Records
[start]

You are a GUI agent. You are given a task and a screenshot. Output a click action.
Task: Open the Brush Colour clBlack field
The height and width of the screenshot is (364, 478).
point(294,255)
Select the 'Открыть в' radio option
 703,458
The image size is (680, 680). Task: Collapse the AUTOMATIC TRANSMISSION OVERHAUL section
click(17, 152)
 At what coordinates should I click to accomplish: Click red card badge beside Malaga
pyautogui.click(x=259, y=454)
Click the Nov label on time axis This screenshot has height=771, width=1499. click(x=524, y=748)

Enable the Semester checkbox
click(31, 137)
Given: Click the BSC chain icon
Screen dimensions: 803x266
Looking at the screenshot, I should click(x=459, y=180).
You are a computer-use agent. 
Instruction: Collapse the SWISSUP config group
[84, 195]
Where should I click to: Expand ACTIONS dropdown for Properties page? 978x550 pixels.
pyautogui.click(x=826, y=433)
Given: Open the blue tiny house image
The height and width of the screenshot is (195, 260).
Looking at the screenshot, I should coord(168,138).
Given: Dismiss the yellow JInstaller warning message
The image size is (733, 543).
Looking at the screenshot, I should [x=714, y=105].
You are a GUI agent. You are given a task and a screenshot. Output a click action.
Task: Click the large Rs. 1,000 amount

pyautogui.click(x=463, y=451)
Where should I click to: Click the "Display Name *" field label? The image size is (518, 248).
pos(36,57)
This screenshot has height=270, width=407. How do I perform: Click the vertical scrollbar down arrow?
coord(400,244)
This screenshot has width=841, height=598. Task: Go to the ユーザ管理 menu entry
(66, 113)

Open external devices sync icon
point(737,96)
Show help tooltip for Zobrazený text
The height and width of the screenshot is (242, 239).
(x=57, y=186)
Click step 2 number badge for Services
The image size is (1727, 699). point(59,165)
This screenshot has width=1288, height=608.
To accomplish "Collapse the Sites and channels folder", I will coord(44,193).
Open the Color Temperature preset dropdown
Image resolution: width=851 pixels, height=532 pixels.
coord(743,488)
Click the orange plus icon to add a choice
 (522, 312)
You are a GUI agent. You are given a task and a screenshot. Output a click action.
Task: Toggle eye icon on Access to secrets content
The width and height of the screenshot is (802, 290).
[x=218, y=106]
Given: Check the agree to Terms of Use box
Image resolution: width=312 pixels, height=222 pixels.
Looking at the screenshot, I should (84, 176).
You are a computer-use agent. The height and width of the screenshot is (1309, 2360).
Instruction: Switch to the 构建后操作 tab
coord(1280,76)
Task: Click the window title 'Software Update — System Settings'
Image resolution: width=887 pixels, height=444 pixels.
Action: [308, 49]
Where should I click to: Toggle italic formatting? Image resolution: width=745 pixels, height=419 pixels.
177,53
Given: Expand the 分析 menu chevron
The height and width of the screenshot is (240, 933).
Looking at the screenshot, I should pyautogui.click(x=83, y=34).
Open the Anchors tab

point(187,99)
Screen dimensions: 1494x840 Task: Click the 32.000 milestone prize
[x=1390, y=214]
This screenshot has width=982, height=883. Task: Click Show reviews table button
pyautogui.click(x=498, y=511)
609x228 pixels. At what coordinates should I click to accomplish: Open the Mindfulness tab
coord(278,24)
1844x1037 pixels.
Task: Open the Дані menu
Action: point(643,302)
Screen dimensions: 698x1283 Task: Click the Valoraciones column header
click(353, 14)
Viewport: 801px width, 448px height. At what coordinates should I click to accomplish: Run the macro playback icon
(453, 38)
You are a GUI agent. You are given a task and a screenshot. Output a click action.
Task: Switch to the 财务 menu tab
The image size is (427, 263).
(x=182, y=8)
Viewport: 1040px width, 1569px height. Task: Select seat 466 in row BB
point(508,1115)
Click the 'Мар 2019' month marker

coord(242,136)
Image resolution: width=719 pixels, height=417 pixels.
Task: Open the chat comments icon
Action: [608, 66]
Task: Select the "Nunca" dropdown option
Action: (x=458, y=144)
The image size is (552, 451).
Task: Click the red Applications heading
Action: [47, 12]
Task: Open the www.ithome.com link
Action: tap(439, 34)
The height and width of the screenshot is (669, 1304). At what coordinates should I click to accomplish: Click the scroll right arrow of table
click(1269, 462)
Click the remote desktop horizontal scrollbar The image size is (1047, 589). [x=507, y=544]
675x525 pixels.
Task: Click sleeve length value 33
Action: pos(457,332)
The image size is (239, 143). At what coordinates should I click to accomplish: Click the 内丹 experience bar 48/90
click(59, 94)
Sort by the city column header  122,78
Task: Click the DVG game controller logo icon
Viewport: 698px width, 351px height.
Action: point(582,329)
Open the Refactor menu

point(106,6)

[end]

• [Given instruction]:
Rewrite the data with every instance of "Where should I click to" changed to "Where do I click to", keeping everything else identical.

• [Answer below]:
You are a GUI agent. You are given a task and a screenshot. Output a click action.
Task: Open the Brush Colour clBlack field
The height and width of the screenshot is (364, 478).
point(294,255)
Select the 'Открыть в' radio option
 703,458
The image size is (680, 680). Task: Collapse the AUTOMATIC TRANSMISSION OVERHAUL section
click(17, 152)
 At what coordinates should I click to accomplish: Click red card badge beside Malaga
pyautogui.click(x=259, y=454)
Click the Nov label on time axis This screenshot has height=771, width=1499. click(x=524, y=748)

Enable the Semester checkbox
click(31, 137)
Given: Click the BSC chain icon
Screen dimensions: 803x266
Looking at the screenshot, I should click(x=459, y=180).
You are a computer-use agent. 
Instruction: Collapse the SWISSUP config group
[84, 195]
Where do I click to: Expand ACTIONS dropdown for Properties page? 978x550 pixels.
pyautogui.click(x=826, y=433)
Given: Open the blue tiny house image
The height and width of the screenshot is (195, 260).
Looking at the screenshot, I should coord(168,138).
Given: Dismiss the yellow JInstaller warning message
The image size is (733, 543).
Looking at the screenshot, I should [x=714, y=105].
You are a GUI agent. You are given a task and a screenshot. Output a click action.
Task: Click the large Rs. 1,000 amount

pyautogui.click(x=463, y=451)
Where do I click to: Click the "Display Name *" field label? The image size is (518, 248).
pos(36,57)
This screenshot has height=270, width=407. How do I perform: Click the vertical scrollbar down arrow?
coord(400,244)
This screenshot has width=841, height=598. Task: Go to the ユーザ管理 menu entry
(66, 113)

Open external devices sync icon
point(737,96)
Show help tooltip for Zobrazený text
The height and width of the screenshot is (242, 239).
(x=57, y=186)
Click step 2 number badge for Services
The image size is (1727, 699). point(59,165)
This screenshot has width=1288, height=608.
To accomplish "Collapse the Sites and channels folder", I will coord(44,193).
Open the Color Temperature preset dropdown
Image resolution: width=851 pixels, height=532 pixels.
coord(743,488)
Click the orange plus icon to add a choice
 (522, 312)
You are a GUI agent. You are given a task and a screenshot. Output a click action.
Task: Toggle eye icon on Access to secrets content
The width and height of the screenshot is (802, 290).
[x=218, y=106]
Given: Check the agree to Terms of Use box
Image resolution: width=312 pixels, height=222 pixels.
Looking at the screenshot, I should (84, 176).
You are a computer-use agent. The height and width of the screenshot is (1309, 2360).
Instruction: Switch to the 构建后操作 tab
coord(1280,76)
Task: Click the window title 'Software Update — System Settings'
Image resolution: width=887 pixels, height=444 pixels.
Action: [308, 49]
Where do I click to: Toggle italic formatting? Image resolution: width=745 pixels, height=419 pixels.
177,53
Given: Expand the 分析 menu chevron
The height and width of the screenshot is (240, 933).
Looking at the screenshot, I should pyautogui.click(x=83, y=34).
Open the Anchors tab

point(187,99)
Screen dimensions: 1494x840 Task: Click the 32.000 milestone prize
[x=1390, y=214]
This screenshot has width=982, height=883. Task: Click Show reviews table button
pyautogui.click(x=498, y=511)
609x228 pixels. At what coordinates should I click to accomplish: Open the Mindfulness tab
coord(278,24)
1844x1037 pixels.
Task: Open the Дані menu
Action: point(643,302)
Screen dimensions: 698x1283 Task: Click the Valoraciones column header
click(353, 14)
Viewport: 801px width, 448px height. At what coordinates should I click to accomplish: Run the macro playback icon
(453, 38)
You are a GUI agent. You are given a task and a screenshot. Output a click action.
Task: Switch to the 财务 menu tab
The image size is (427, 263).
(x=182, y=8)
Viewport: 1040px width, 1569px height. Task: Select seat 466 in row BB
point(508,1115)
Click the 'Мар 2019' month marker

coord(242,136)
Image resolution: width=719 pixels, height=417 pixels.
Task: Open the chat comments icon
Action: [608, 66]
Task: Select the "Nunca" dropdown option
Action: (x=458, y=144)
The image size is (552, 451).
Task: Click the red Applications heading
Action: [47, 12]
Task: Open the www.ithome.com link
Action: tap(439, 34)
The height and width of the screenshot is (669, 1304). At what coordinates should I click to accomplish: Click the scroll right arrow of table
click(1269, 462)
Click the remote desktop horizontal scrollbar The image size is (1047, 589). [x=507, y=544]
675x525 pixels.
Task: Click sleeve length value 33
Action: pos(457,332)
The image size is (239, 143). At what coordinates should I click to accomplish: Click the 内丹 experience bar 48/90
click(59, 94)
Sort by the city column header  122,78
Task: Click the DVG game controller logo icon
Viewport: 698px width, 351px height.
Action: point(582,329)
Open the Refactor menu

point(106,6)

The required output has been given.